Authored by nikic on Oct 4 2020, 9:13 AM.

Details

Summary

When performing call slot optimization for a non-local target, we need to check whether there may be throwing calls between the call and the copy. Otherwise, the copy may never be reached.

This was already done for call slot optimization of load/store, but not for memcpys. For the sake of clarity, I'm moving this check into the common optimization function, even if that does need an additional instruction scan for the load/store case.

Diff Detail

Event Timeline

nikic created this revision.Oct 4 2020, 9:13 AM
Herald added a project: Restricted Project. · View Herald TranscriptOct 4 2020, 9:13 AM
nikic requested review of this revision.Oct 4 2020, 9:13 AM
nikic added inline comments.Oct 4 2020, 2:58 PM
llvm/lib/Transforms/Scalar/MemCpyOptimizer.cpp
835

Replying to @efriedma's comment on https://reviews.llvm.org/D88805#inline-824472: I believe checking for throwing instructions rather than guaranteed-to-transfer is correct here, because cpyDest cannot be read between the call and the copy, as a precondition for the call-slot optimization.

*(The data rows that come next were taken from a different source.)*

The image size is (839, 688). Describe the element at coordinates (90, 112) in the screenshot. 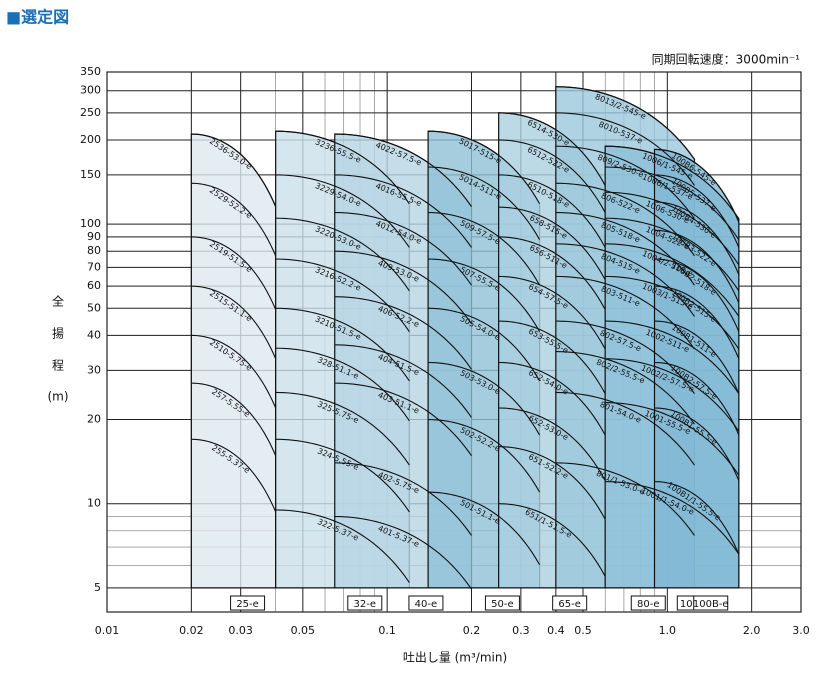

I see `y-tick-label: 250` at that location.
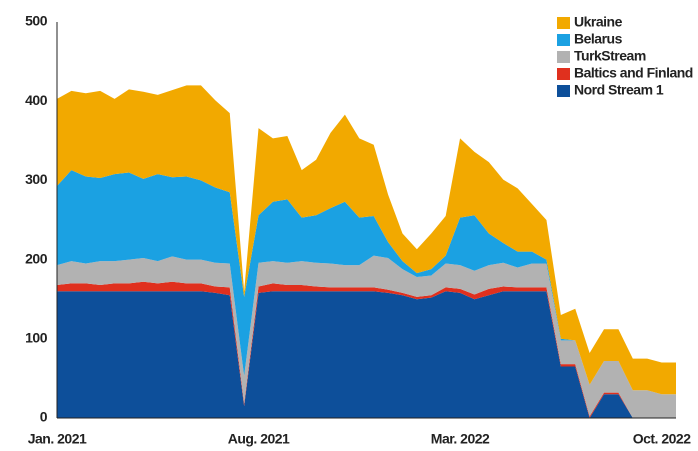 This screenshot has width=698, height=451. I want to click on y-tick-label: 200, so click(36, 258).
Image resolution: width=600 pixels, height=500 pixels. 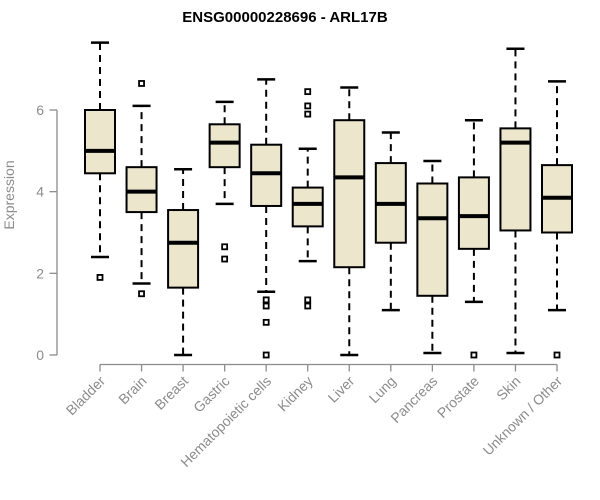 I want to click on x-tick-label-skin: Skin, so click(x=508, y=388).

So even if one of the instructions does not return, an early write to cpyDest will not be observable, with two caveats:

  • The call itself might read cpyDest. We explicitly protect against this below (see the getModRefInfo and callCapturesBefore checks).
  • We might throw and the catching code might read cpyDest. That's what we protect against here.
efriedma added inline comments.Oct 4 2020, 3:28 PM
llvm/lib/Transforms/Scalar/MemCpyOptimizer.cpp
835

The case I'm concerned about is a multithreaded context. Say there's an infinite loop between the call and the write to cpyDest. Then the current thread never touches cpyDest at all, so some other thread could legally use the memory.

If we're sure no other thread can access the memory, ensuring we don't throw/longjmp would be sufficient, for the reasons you describe.

nikic updated this revision to Diff 296284.Oct 5 2020, 1:22 PM

Add more detailed comment and TODO.

nikic added inline comments.Oct 5 2020, 1:30 PM
llvm/lib/Transforms/Scalar/MemCpyOptimizer.cpp
835

I think you are right, and there is nothing that prevents that from happening right now. Unfortunately this also seems like a more significant limitation (not just because of the willreturn requirement, but also because this affects captured allocas, unlike the unwinding case). For now I've added a more extensive comment listing the different cases and marked this part as a TODO.

efriedma accepted this revision.Oct 5 2020, 6:05 PM

LGTM; this seems like a step in the right direction in any case.

This revision is now accepted and ready to land.Oct 5 2020, 6:05 PM
jdoerfert added inline comments.
llvm/lib/Transforms/Scalar/MemCpyOptimizer.cpp
847

You could use the fn attributes to avoid this loop all together. nounwind should imply this just fine.